第305話 ヨハーソン邸の出来事を話すミリア
ミリアとアンゼシカ(真美)は、謝肉祭でゴチャゴチャとした賑わいを見せた中央の大通りを歩いていた。道沿いには様々な露店が並び、大道芸人のショーなどが行われ、人々が集まっている。
「しっかりした子達でしたね………」
ミリアは言う。
カイエン家の兄妹貴族、お転婆なクリスティーナ、それをフォローする生真面目な長男のアルフレッド。私はこの2人には色々と教えて貰ったモノだ。
───もし、あの2人に出会わなければ自分はと思うと、怖くて考えられない………。
「考え事かい?」
アンゼシカ(真美)は尋ねる。
「すいません、あの二人の事を考えていました」
ミリアは言った。
「彼女達は、君は知り合いかい?」
と、再び尋ねる。本当は知っているが、そこは言わない方が良い。ここは何も知らない、初対面の体でいた方が良い。
「ロメロさんと一緒に行った使用人の依頼で知り合いました………そこで2人には、勇気を教えてもらいました」
「うむ、それは結構な事だな………」
アンゼシカ(真美)は軽く頷き、曇った感覚で納得する。こっちは色々と知っている身、言えないという辛い気持ちになる。

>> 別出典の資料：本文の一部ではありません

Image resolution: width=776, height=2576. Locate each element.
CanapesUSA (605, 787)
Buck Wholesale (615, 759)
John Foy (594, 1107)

───何故ならこっちは、その使用人依頼において様々な衣装に扮装してミリアを影からサポートし、見守っていたとは言えない。
するとミリアは首に着用したペンダントを取り出し。
「このカモミールのペンダント、これで勇気付けられました」
ミリアは言った。
アンゼシカ(真美)はペンダントを眺め………。影から見ていた為、知っているのに言えないのは辛いけど我慢するしかない。ある意味、彼女には知られてないか心配だ。私(真美)は本来、この物語において不測の事態によって出来た存在であり、本編には従わないといけない。
「綺麗な花をしたペンダントだね?」
アンゼシカ(真美)のセリフに、ミリアは………。
「カモミールには、仲直り、友情の花言葉がありますと教えてもらいました。」
「ロマンある花言葉だね………」
アンゼシカ(真美)は言う。
「そして彼女、クリスティーナさんに怒られました。お姉様、失敗を恐れてはいけません。お姉様の大切な人との絆はその程度だったのですか?って………。その言葉に、私は決心しました………」
ミリアは言った。
「良い言葉だ。彼女には感謝しないとね………」
「はい、感謝してます。それで今、こんなにラブラブ出来ますからっ」
ミリアはいつものノリで、アンゼシカ(真美)の腕を組み、自慢の乳房を当ててスリスリと溺愛。
「それは………私も嬉しい限りだよ、ウム………」
ミリアのアプローチに困惑するアンゼシカ(真美)。